■ **AIM OF THE TASK**:
Transcribe the records below exactly, everything from the line containing "The height and width of the screenshot is (603, 1072)." down to the line containing "Looking at the", with both of those lines included.

---------- DATA

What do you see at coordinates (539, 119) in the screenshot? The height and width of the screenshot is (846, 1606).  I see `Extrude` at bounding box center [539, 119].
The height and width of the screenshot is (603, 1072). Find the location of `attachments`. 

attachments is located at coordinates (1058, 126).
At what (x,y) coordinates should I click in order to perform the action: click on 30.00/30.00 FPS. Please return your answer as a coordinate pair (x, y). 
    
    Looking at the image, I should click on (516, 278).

--------------------
---------- DATA

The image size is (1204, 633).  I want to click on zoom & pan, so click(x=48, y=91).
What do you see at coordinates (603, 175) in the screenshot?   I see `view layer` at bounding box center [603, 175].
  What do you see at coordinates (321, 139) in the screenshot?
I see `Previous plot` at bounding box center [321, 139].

--------------------

■ **SOLUTION TO THIS TASK**:
The height and width of the screenshot is (603, 1072). Find the location of `attachments`. 

attachments is located at coordinates (1058, 126).
At what (x,y) coordinates should I click in order to perform the action: click on 30.00/30.00 FPS. Please return your answer as a coordinate pair (x, y). 
    
    Looking at the image, I should click on (516, 278).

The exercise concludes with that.